Without economic equality, ‘social mobility’ will always be a fantasy
The rich will always do better in life - we must reduce the gap between rich and poor.
The Labour leader Jeremy Corbyn has challenged the forty year fantasy of pursuing social mobility within the context of worsening UK social inequality.
As Corbyn explained:
“For decades we’ve been told that inequality doesn’t matter because the education system will allow talented and hard-working people to succeed whatever their background.
But the greater inequality has become, the more entrenched it has become, The idea that only a few talented or lucky people deserve to escape the disadvantage they were born into, leaving in place a social hierarchy in which millions are consigned to the scrap heap, results in the talents of millions of children being squandered.”
Promises to improve social mobility to create a fairer society, advanced by successive governments over thirty years – from Major to May – have largely left the nature and extent of that unfairness unchallenged, despite numerous commissions and policy initiatives.

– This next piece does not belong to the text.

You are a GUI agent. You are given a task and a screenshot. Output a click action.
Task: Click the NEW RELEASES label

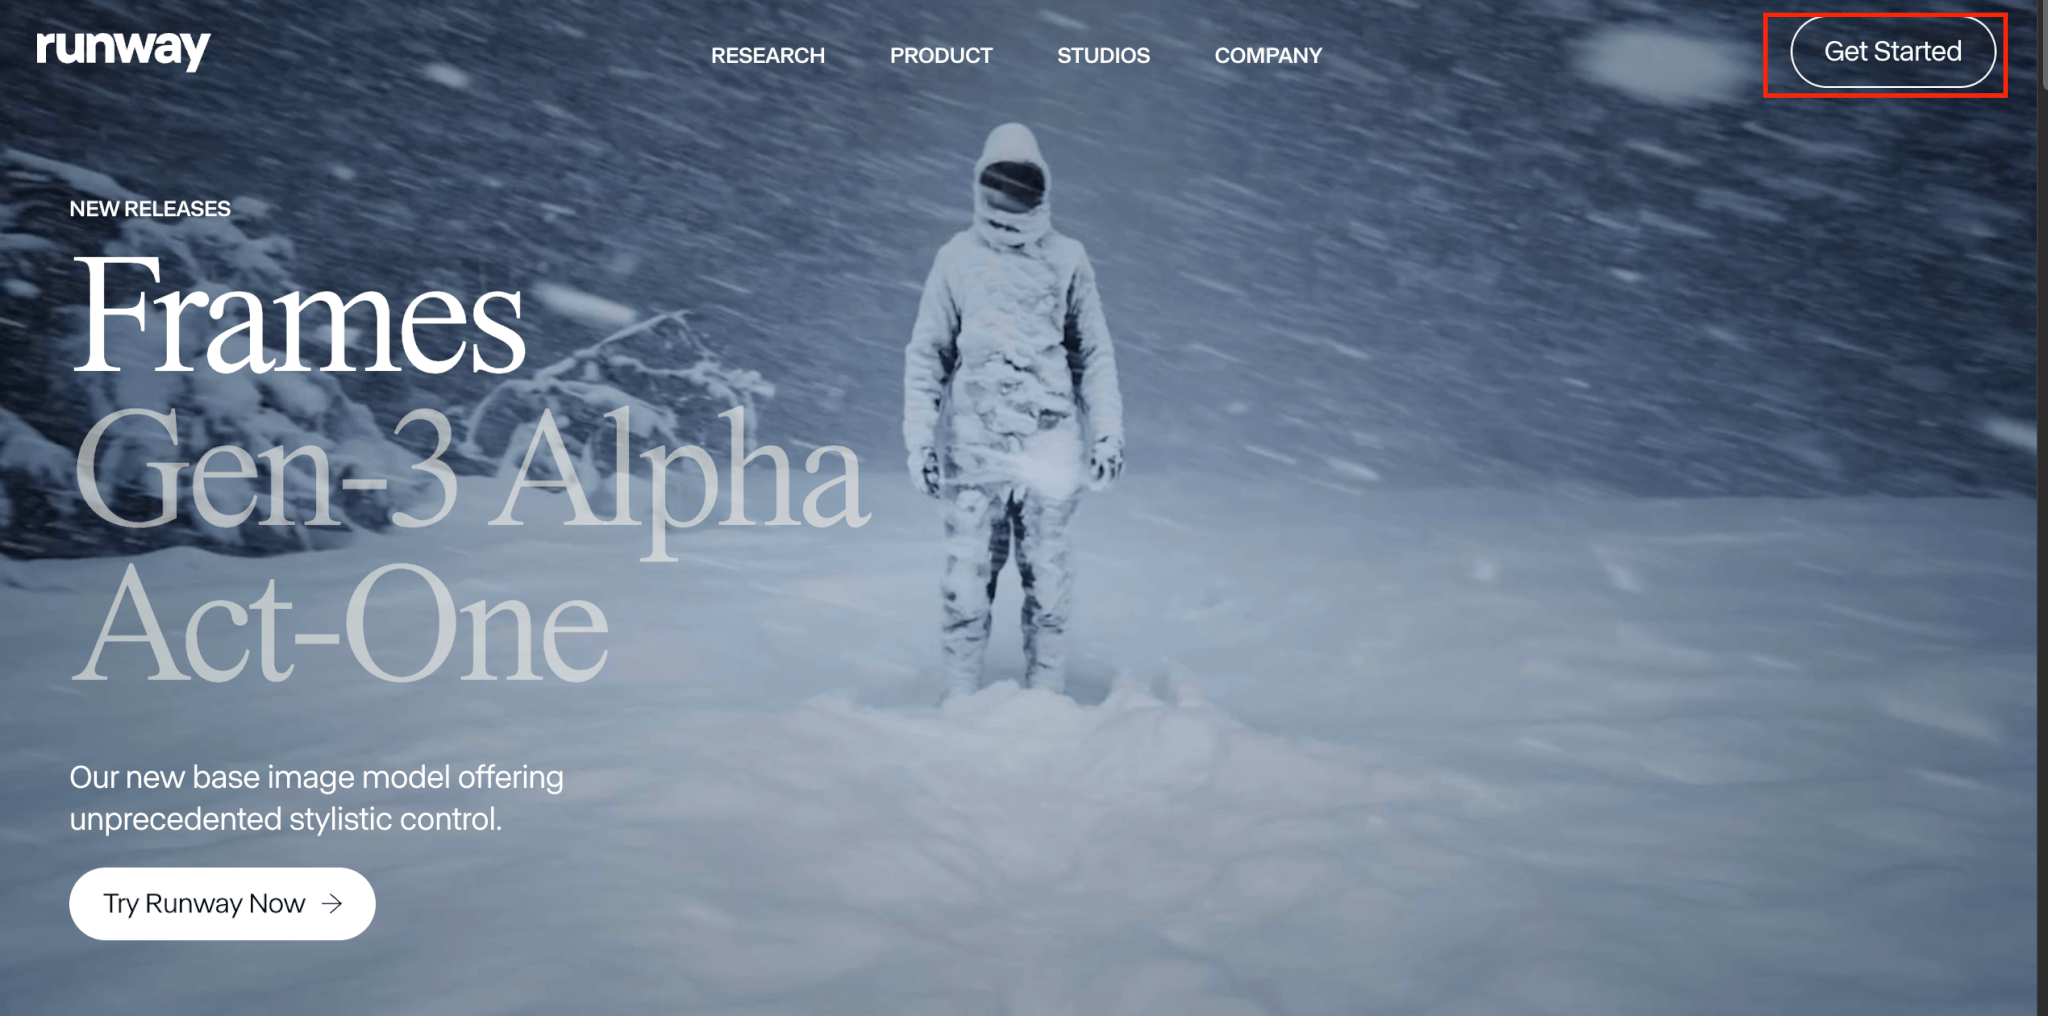click(150, 209)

Tory leadership candidates, especially right-wingers like Dominic Raab and Esther McVey, are finding that referencing social mobility enables them to burnish their ‘one nation’ credentials while ignoring any real changes to the British class system or inequalities in wealth and income.
That the majority of elite universities, politics, and the most powerful professions remain dominated by former private school pupils, and that the UK is now at ‘peak inequality’ underscores the depth of problem.
The UK is one of the most unequal countries in the developed world. While inequality in the UK reduced year-on-year from the end of the First World War until 1979. With the election of Margaret Thatcher’s Tories, inequality began to increase again and is now at levels last seen in the 1920s.
Austerity has played a part in entrenching inequality since 2010. The poorest in the UK have seen their stake in national income and wealth decrease, their local services cut and the cohesion of their communities eroded, even as the richest have seen their wealth and incomes soar.
Pursuit of policies to improve often ill-defined social mobility are fundamentally flawed. They assume that commitment to building a ‘meritocracy’ is both achievable and desirable.
How individuals fare in a society is largely based on the privilege of their upbringing, schooling and luck, as well as any innate abilities of ‘merit’. These can only be mitigated by reducing the gap between rich and poor.
A hierarchical ‘meritocracy’ (a term originally coined by Lord Young in his 1958 dystopian novel) would further embed the notion that where people end up is where they deserve to be.
A further concern for supporters of social mobility is that it centres upon competition for a relatively small number of top jobs. So if some are to move up, then others need to move down.
In the present context of the rich defending their privilege and widening socio-economic inequalities, enabling those from poorer households to compete by spending a bit more on education seems twee at best.
What’s needed, as Corbyn has grasped, is what most critics of social mobility have long articulated – create a more equal society.
This can be done through a range of redistributive mechanisms: progressive income tax system, introduction of a wealth tax, and confronting the charitable status and tax advantages of private schools – and social mobility within a flatter societal structure will largely take care of itself.
Kevin Gulliver – – is Director of Birmingham-based research charity the Human City Institute, is former Chair of the Centre for Community Research, and part of the SHOUT save social housing campaign, but writes in a personal capacity. His interests are social and economic policy, especially relating to housing, health, wellbeing, communities, deprivation and disadvantage, and inequalities.